Problem to work on: Copy out the lines beginning at the one with "Given: Open the settings gears icon" and ending at the last line of the data, both included; pictures stay out.

_ _ _ _

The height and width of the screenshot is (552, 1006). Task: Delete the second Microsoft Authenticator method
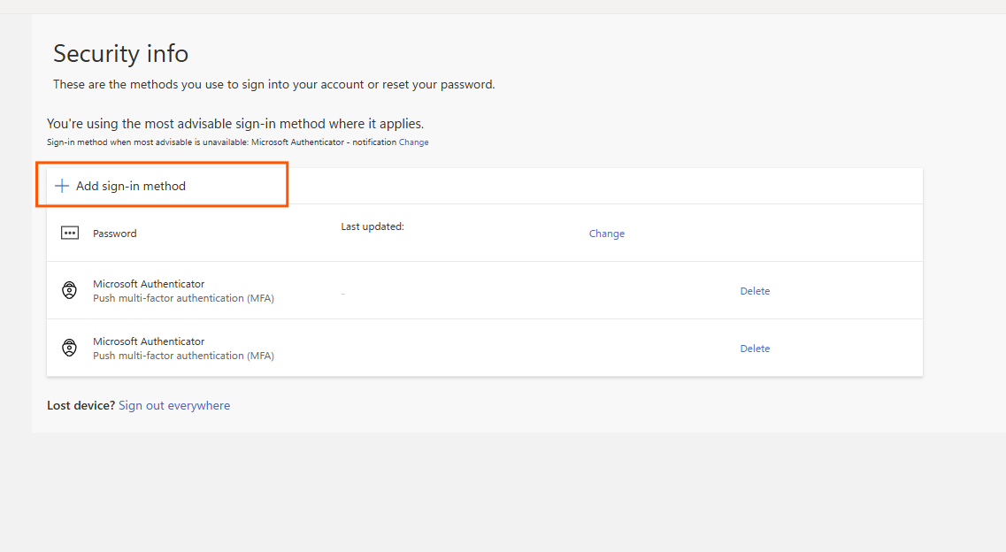(x=755, y=349)
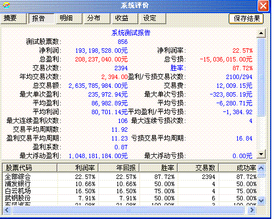Click report scrollbar down arrow
The width and height of the screenshot is (280, 219).
tap(261, 154)
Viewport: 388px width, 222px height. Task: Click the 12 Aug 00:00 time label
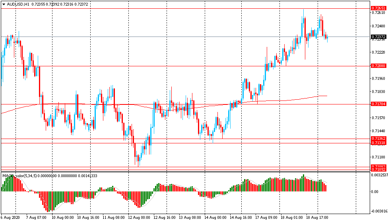coord(139,218)
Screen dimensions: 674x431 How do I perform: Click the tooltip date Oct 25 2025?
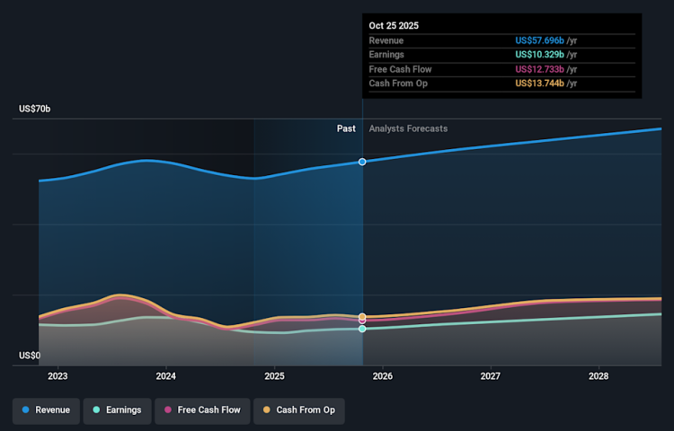(394, 25)
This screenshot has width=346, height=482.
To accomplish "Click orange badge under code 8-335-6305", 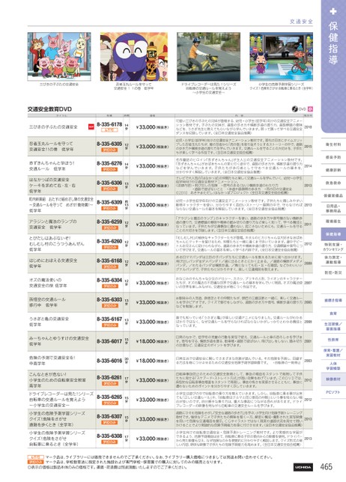I will coord(109,150).
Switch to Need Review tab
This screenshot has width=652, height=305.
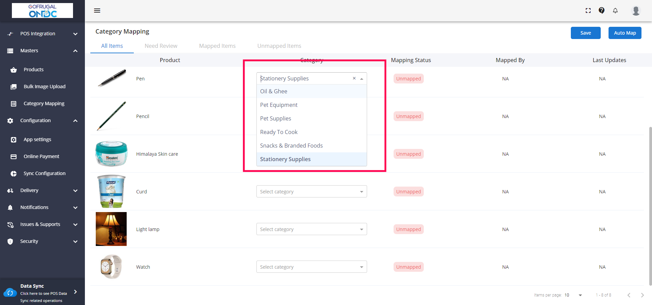tap(161, 46)

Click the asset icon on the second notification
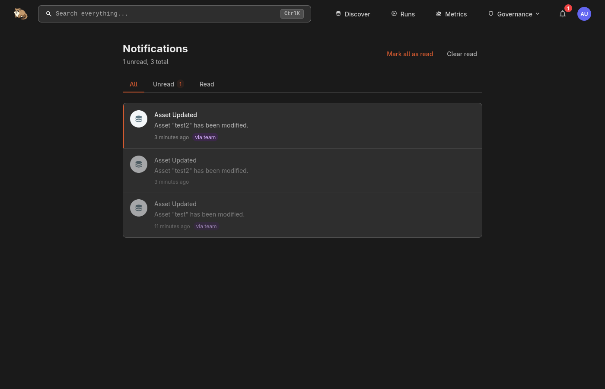139,164
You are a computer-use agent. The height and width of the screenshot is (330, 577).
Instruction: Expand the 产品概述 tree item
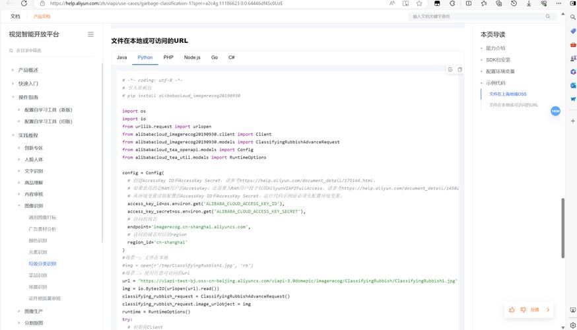click(x=13, y=70)
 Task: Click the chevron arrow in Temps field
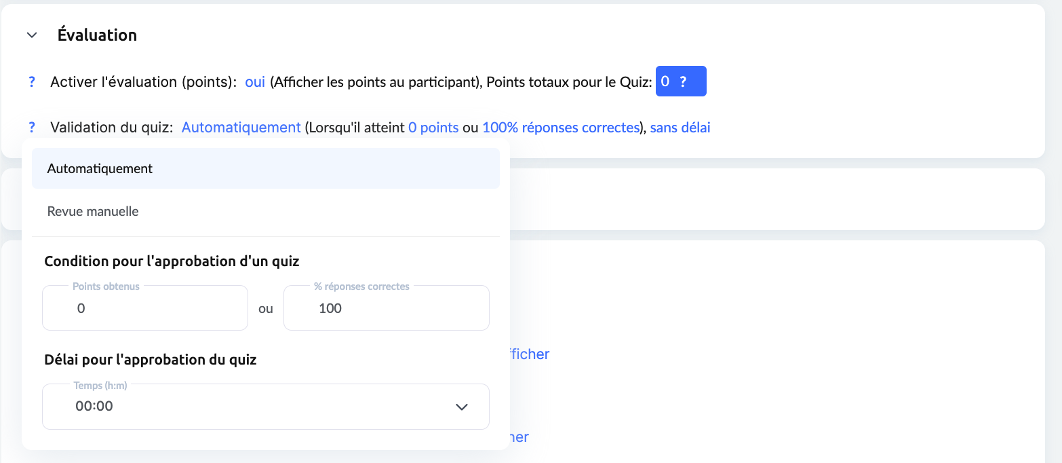(x=462, y=407)
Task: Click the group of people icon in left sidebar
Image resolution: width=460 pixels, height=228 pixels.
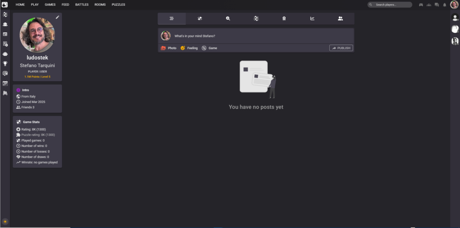Action: pos(5,24)
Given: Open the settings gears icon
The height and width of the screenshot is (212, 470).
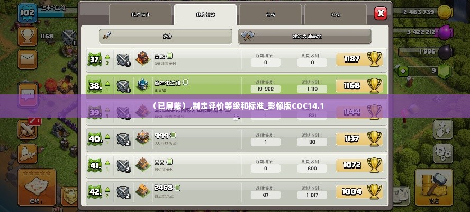Looking at the screenshot, I should tap(443, 154).

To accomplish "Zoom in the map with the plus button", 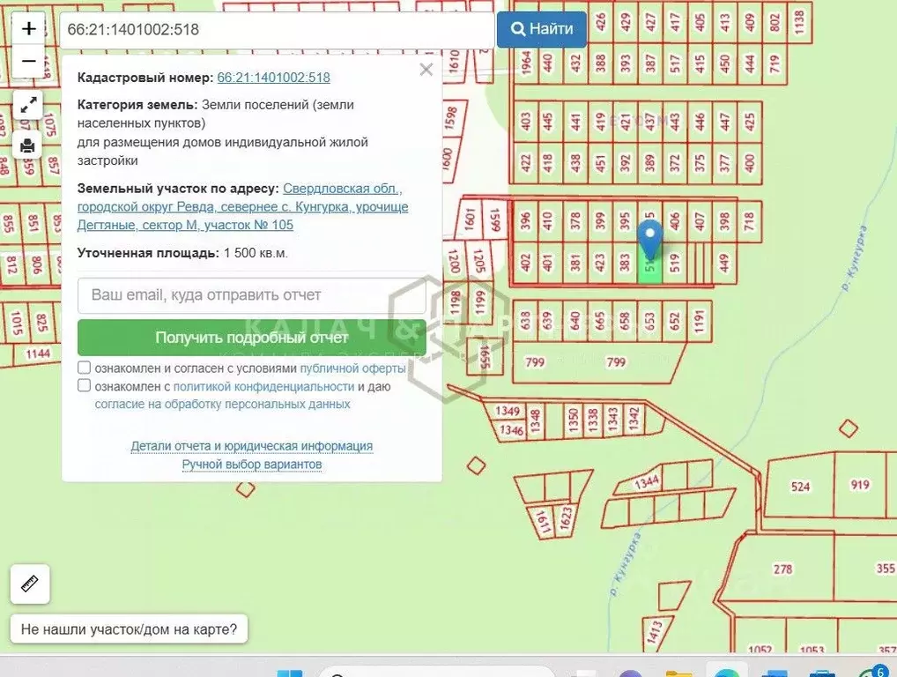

_ _ _ _

Problem solution:
Given: Open the settings gears icon
The height and width of the screenshot is (212, 470).
Looking at the screenshot, I should tap(443, 154).

To accomplish "Zoom in the map with the plus button", 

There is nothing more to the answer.